Every computer, from a microcontroller to a GPU cluster, operates on a single primitive: a switch that is either on or off. This physical reality - the transistor - is why all computing is built on binary, the base-2 number system.

Why Binary

A transistor is a semiconductor device that reliably represents two states: conducting current (1) or not (0). Billions of these switches, toggling billions of times per second, execute every computation. Designing hardware around more than two states would introduce unreliability: distinguishing ten voltage levels (as base-10 would require) is far harder than distinguishing two.

Binary (base-2) uses only the digits 0 and 1. Each binary digit is a bit. Eight bits form a byte. A single byte can represent 256 distinct values (2^8). A 32-bit integer can represent over 4 billion values (2^32).

Hexadecimal for Human Readability

Binary is unwieldy for humans. A 32-bit memory address written in binary is 32 characters long. Hexadecimal (base-16) compresses this: each hex digit represents exactly 4 binary digits, so a 32-bit address becomes 8 hex characters.

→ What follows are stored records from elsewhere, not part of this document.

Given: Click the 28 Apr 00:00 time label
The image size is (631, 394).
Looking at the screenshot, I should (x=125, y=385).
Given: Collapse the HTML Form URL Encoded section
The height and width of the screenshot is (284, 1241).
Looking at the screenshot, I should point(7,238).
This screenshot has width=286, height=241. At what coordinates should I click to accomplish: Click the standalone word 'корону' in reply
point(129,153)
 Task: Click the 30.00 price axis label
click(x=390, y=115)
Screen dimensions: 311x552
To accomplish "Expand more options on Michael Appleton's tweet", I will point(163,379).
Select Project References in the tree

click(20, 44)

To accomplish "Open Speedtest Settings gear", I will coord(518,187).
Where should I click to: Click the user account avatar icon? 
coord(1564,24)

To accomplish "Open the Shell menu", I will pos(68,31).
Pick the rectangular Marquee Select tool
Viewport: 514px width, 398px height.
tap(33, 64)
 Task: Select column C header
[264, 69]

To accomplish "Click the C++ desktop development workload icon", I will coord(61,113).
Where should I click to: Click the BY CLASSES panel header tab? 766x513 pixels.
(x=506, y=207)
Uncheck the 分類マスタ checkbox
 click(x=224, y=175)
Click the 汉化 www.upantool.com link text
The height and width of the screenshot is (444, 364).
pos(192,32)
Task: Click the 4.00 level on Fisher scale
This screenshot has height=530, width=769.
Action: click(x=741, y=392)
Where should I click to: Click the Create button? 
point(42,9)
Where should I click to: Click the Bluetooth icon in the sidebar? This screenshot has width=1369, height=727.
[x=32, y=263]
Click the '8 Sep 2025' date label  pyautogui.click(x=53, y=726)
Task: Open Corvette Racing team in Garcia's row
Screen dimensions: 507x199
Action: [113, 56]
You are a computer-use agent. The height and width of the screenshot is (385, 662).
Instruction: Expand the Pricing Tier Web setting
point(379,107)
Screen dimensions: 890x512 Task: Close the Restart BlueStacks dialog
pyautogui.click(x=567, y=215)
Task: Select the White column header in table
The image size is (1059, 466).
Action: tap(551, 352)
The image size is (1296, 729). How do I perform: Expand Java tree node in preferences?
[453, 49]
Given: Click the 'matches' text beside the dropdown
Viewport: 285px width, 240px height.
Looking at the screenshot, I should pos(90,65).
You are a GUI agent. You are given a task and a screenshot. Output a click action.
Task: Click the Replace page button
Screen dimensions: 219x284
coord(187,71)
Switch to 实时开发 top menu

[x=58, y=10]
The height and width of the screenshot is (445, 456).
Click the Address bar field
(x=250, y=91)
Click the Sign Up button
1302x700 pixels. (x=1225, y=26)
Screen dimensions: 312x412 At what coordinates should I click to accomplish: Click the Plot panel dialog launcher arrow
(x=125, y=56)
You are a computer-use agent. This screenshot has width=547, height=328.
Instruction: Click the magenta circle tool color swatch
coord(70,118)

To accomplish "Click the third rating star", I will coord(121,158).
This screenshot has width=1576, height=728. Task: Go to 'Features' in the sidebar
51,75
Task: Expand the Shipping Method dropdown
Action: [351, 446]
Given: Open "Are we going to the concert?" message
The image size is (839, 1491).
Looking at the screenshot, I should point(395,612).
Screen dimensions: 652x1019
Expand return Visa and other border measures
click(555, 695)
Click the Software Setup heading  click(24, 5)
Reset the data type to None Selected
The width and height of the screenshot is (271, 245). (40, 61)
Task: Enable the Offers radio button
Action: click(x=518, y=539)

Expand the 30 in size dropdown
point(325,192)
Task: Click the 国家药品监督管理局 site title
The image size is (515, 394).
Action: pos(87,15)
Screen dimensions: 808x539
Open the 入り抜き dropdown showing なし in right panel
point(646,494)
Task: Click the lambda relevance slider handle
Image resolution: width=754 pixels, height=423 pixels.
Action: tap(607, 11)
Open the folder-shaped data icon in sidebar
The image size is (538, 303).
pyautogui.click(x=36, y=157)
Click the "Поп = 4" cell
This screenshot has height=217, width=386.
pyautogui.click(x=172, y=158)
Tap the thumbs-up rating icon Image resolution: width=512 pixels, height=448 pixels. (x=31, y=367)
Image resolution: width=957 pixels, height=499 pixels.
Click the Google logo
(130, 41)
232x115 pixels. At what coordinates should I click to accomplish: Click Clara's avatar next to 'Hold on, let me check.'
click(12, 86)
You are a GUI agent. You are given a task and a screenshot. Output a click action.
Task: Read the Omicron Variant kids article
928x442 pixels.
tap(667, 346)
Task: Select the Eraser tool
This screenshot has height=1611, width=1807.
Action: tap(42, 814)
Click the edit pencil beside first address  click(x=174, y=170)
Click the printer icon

Hexadecimal uses digits 0-9 and letters A-F (A=10, B=11, C=12, D=13, E=14, F=15). The binary sequence 1111 1010 1100 0011 becomes FAC3 in hex. Programmers encounter hex in memory addresses, color codes (#FF5733), and cryptographic hashes.

Text as Numbers: ASCII and Unicode

Computers cannot natively store the letter “A” - they store numbers. ASCII (American Standard Code for Information Interchange) is a mapping: “A” = 65, “B” = 66, space = 32. ASCII uses 7 bits and covers 128 characters, sufficient for English text.

Unicode extends this to cover every writing system. UTF-8, the dominant web encoding, uses variable-length encoding: common characters take 1 byte (backward-compatible with ASCII), while characters from other scripts take 2-4 bytes. Python 3 strings are Unicode by default.

Connection to AI: Floating-Point and Quantization

Model weights - the numbers that encode what a neural network has learned - are stored as floating-point values in binary. The IEEE 754 standard defines how floating-point numbers are represented:

  • FP32 (single precision): 32 bits per weight. The current standard for training.
  • FP16 (half precision): 16 bits per weight. Half the memory, some precision loss.
  • INT8 (8-bit integer): 8 bits per weight. Dramatically reduced memory, faster inference on compatible hardware.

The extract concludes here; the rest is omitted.